これには蓮香が少し驚いた様子で明日香に言う。
「明日香お姉様はお酒は大丈夫なんですね?」
「全然飲まれている所を拝見していなかったので、下戸かと思っていました、、、」
「偶にはお酒も良いかな~って」
「それより下戸って、、、若者が使う言葉じゃ無いよ、、、」
「そもそもその言葉の意味を分かっている人も最近は少ないのに」
と明日香は苦笑してしまった。
桜と雅が首を傾げて、
「げこ?」
「げこげこ?」
2人揃ってカエルのような真似をし出す。
明日香は桜と雅を指して笑う。
「ほらね」
蓮香は少し困った様子で苦笑いを浮かべて2人に説明をし始めた。
「げことは”下”と”戸”と書いて下戸と読むんですよ」
「これは古くからお酒があまり飲めない人の事を指して言うんです」
「逆にお酒に強い人は上戸と言います」
そして、
「由来を話すのはウンチクぽいし長くなるので止めておきましょう」
そう言って蓮香はお冷を一口含むと一息ついてしまった。
何と言うか蓮香は自分の事を良く分かっているな、、、と明日香は感心する。
蓮香はしっかり者で用意周到、だからこそ理論派思考で情報を多く知識として蓄えている。

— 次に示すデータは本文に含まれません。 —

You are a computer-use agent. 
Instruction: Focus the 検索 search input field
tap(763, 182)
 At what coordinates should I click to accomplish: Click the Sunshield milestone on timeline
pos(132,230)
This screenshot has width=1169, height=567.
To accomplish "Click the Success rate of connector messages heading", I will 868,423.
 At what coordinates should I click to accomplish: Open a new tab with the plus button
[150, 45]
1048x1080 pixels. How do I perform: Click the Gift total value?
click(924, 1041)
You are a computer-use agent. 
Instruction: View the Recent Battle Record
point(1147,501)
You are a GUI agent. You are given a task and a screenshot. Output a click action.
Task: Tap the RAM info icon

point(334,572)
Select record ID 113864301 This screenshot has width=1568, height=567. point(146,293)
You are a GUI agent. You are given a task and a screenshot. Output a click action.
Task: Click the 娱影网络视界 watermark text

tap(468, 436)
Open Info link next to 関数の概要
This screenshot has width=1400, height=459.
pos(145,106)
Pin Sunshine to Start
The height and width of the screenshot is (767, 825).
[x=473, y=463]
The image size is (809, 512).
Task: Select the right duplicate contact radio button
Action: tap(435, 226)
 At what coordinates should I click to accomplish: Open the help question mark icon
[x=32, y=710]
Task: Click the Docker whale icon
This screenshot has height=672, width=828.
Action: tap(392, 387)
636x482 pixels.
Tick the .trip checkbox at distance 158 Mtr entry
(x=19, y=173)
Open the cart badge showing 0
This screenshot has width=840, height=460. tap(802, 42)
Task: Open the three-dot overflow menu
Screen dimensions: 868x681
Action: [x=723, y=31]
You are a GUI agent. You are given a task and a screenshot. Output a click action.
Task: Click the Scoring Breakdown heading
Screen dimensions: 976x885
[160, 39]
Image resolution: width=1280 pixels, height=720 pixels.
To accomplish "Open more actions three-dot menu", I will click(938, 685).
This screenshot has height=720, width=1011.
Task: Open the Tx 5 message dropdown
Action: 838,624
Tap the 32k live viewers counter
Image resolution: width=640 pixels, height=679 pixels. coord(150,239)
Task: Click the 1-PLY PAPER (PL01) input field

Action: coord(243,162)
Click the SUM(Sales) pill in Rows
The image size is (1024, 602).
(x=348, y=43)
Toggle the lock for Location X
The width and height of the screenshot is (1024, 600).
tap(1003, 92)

こう言ったタイプはダラダラと自分の知識を語る癖が有ったりするのだ。
詳しく知りたい相手なら未だしも、会話のちょっとした流れで興味が無い事を永延と語られたら堪ったものでは無い。
蓮香がそうならないのは、周囲の人間に気配りが出来て、自分の行動と発言が他人にどう影響を及ぼすのか予測出来るからだ。
正直、自分には過ぎた”嫁”だな、、、と明日香は考える。
「!!」
今、蓮香に対して”嫁”と言う認識を持った自分に驚いてしまう明日香。
そして少し恥ずかしくなってしまった。
そう思う事が別に悪い訳でも無く、きっと蓮香も喜ぶに違いない。
でも明日香は今まで彼女や家族を欲しいなんて思った事が無かったのだ。
それが今では節操の無い男の様に心変わりしている。
そんな事を思っていると桜が頬を膨らませて明日香へ詰め寄った。
「あ~!」
「今、蓮香ちゃんの事を空気が読める嫁だな~とか思ったでしょ!」
ギクっとなる明日香。
『流石、桜さん、、、もはやエスパー並みに感が鋭い、、、』
すると雅が対抗するように、
「私も明日香お姉様の嫁になります!」
「空気読んだらなれますか?」
などと明日香にトンチンカンな事を問いかける始末。
桜も調子に乗って、
「私は空気だけじゃなくて、明日香さんの心を何でも読んじゃうぞ~!」
とニヤニヤしながら言い放つ。
「怖いよ~蓮香助けて~」
本当に怖くなった明日香は、苦笑いをする蓮香に縋りつくしか無かったのであった。